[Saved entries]
----

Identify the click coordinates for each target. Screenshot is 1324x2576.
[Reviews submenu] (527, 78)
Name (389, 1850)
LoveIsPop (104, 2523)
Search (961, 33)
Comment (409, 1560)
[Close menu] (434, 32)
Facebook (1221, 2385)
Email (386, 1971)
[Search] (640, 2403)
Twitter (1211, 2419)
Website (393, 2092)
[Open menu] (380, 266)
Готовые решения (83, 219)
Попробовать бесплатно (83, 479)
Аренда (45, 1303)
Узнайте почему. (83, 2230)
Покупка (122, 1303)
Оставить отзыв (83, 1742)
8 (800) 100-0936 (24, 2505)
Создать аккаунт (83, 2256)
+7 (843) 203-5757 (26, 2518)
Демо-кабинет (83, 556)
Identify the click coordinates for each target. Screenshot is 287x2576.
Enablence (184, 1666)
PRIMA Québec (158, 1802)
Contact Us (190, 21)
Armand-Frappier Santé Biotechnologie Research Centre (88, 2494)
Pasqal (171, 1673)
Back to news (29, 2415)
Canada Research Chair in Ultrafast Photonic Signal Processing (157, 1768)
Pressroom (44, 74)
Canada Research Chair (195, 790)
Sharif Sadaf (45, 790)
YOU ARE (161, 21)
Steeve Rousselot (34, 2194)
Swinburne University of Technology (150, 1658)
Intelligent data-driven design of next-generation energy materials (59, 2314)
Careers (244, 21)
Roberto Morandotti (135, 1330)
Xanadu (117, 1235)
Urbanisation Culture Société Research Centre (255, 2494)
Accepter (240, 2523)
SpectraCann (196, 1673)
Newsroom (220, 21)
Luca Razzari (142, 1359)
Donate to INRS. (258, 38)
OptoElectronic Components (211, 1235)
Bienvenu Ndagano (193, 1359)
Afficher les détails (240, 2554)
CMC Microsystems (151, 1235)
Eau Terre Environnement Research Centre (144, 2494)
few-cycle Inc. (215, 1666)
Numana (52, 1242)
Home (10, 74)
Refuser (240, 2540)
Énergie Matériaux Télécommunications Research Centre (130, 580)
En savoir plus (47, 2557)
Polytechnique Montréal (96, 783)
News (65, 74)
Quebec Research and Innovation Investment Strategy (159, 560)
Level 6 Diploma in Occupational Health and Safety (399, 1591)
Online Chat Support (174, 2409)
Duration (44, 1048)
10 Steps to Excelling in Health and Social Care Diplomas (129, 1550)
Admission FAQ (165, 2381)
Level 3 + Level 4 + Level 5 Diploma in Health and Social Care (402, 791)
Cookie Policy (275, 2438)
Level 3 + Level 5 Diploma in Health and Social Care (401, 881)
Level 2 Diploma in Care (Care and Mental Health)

----

[Problem details]: All lines holding the word "each" must be copied from the data.

[Answer space]:
Identify the click coordinates for each target. Screenshot is 1324x2576.
Identify the click coordinates for each target. Screenshot is 287x2576.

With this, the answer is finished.